Anehnya, kata Hartono Ahmad Jaiz, orang model
ini, kalau ada kutipan bahwa Socrates bilang begini begitu, Plato bilang begini
begitu, malah ucapannya ditelan saja. Padahal, apakah Socrates, Plato itu ada?
Padahal kalau kita tidak percaya adanya Socrates dan Plato, apalagi
perkataannya, kita tidak dosa. Namun mereka justru langsung percaya. Ini aneh.

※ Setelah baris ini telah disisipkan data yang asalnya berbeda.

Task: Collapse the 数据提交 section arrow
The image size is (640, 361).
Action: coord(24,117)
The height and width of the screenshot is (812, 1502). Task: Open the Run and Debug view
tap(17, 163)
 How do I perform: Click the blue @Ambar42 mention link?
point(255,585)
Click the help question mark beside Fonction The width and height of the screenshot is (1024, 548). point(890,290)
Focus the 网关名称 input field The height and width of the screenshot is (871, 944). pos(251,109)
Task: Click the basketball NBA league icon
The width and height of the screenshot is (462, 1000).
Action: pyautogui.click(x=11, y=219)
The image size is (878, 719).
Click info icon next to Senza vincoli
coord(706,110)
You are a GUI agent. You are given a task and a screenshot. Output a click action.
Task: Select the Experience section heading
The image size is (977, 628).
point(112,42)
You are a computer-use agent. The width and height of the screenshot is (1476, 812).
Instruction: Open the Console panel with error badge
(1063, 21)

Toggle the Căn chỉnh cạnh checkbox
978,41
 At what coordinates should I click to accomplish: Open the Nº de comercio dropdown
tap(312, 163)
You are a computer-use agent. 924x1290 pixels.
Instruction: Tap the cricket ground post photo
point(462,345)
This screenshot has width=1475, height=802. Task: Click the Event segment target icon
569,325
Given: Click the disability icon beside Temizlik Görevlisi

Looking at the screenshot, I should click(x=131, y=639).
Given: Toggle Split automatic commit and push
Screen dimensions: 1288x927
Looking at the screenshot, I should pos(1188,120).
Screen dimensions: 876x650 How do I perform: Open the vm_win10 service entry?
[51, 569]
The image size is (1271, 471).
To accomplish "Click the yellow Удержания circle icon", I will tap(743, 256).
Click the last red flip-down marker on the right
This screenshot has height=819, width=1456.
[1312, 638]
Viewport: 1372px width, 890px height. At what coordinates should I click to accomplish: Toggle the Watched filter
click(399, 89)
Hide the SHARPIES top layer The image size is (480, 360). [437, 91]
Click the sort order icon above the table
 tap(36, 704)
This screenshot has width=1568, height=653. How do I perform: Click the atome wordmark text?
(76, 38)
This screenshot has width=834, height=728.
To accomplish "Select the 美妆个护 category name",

Socrates dan Plato dipercaya, padahal tidak jelas siapa sanadnya, siapa
rowinya? Tidak jelas. Sedangkan hadits, sangat jelas sanad dan rowinya. Kalau
memang shohih, itu sanad dan rowinya sangat jelas, bisa dipertanggung jawabkan
secara keilmuan. Tetapi dasar cara berfikir di IAIN telah ngawur, maka dosen-dosennya banyak yang berfikir terbalik. Filsafat yang tidak
ada landasannya, tidak ada sanad dan rowinya justru diusung dan dipuja.
Sebaliknya, Al-Qur’an diragukan, hadits sesohih apapun direlatifkan. “Inilah
sebenar-benarnya pemurtadan!” Tandas Hartono Ahmad Jaiz.